● **AIM**:
In the forum thread about bikes, how long is stephen.rooke's ride to work, and what is his fastest time for it so far?

● **READING PASSAGE**:
If you save around another £100, which very well may be worth it - you could be looking at a lovely road-hybrid cycle, just throwing out an idea


----------



## stephen.rooke (25 Jul 2012)

Kasio said:


> If you save around another £100, which very well may be worth it - you could be looking at a lovely road-hybrid cycle, just throwing out an idea


 
depends where your riding. i would hate having to use a hybrid to get to work every day


----------



## Kasio (25 Jul 2012)

stephen.rooke said:


> depends where your riding. i would hate having to use a hybrid to get to work every day


Fair enough mate, I suppose having somewhat of decent quality roads and tracks nearby are an advantage!


----------



## vickster (25 Jul 2012)

I do... only about 5 miles each way  As do many others...fast hybrid however, no suspension, carbon forks, roads around here are shocking, even the main ones

Considering a roadbike though if can find one that takes guards & rack, has the right gearing (min Tiagra) and is the right price...two wheeled holy grail 

I do however have a carbon roadbike for the weekend when it's dry and an MTB for rougher stuff and mud


----------



## stephen.rooke (26 Jul 2012)

i have pretty decent roads. just like the speed of a road bike and the riding position. my problem is im always rifing as fast as i can, trying to get to work in under 20mins, down to 20:52 so far (7 mile journey) averaging 19.8mph, ill hit the 20mph oneday lol


----------



## Sandra6 (26 Jul 2012)

tilly said:


> Yes I have seen that, it's between a triban, C virtuoso and C tdf what's the difference except price between them all?


The tdf is yellow?! 
Tbh there won't be much difference between the two carreras, they're just pushing the yellow one on the back of the TdeF. 
I can't comment on the triban though. Which is your local halfords? Depends where it is and who is working there as to the advice you get.


----------



## Andrius.B (26 Jul 2012)

This is nice too:
http://www.decathlon.co.uk/triban-5-id_8167039.html


----------



## vickster (26 Jul 2012)

● **STORED ROWS**:
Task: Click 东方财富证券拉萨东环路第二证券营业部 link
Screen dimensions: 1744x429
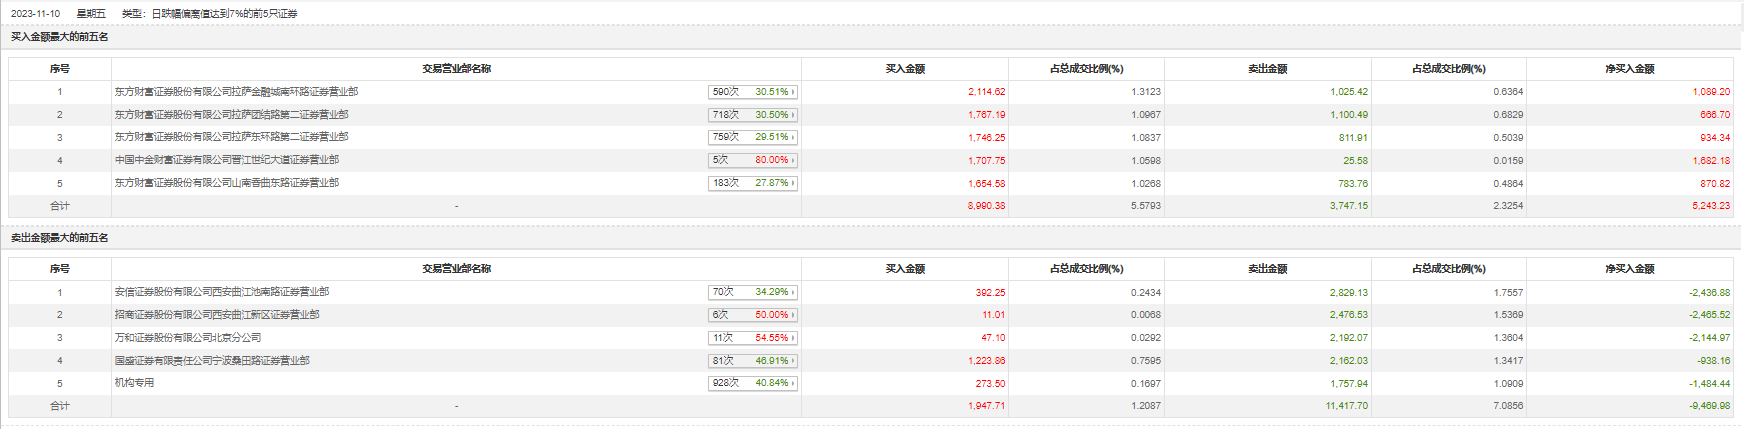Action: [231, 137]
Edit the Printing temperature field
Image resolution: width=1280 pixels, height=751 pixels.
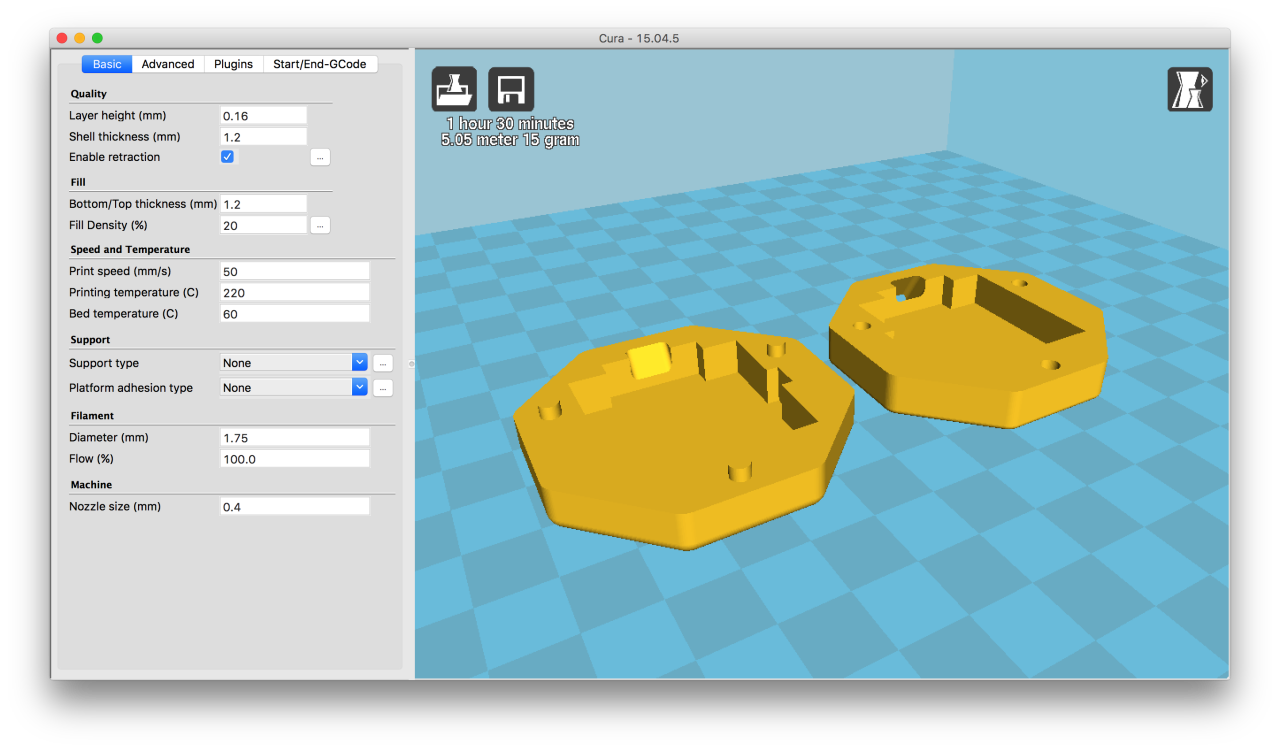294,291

● **WRITTEN SOLUTION**:
The ride is 7 miles, and his fastest time so far is 20:52.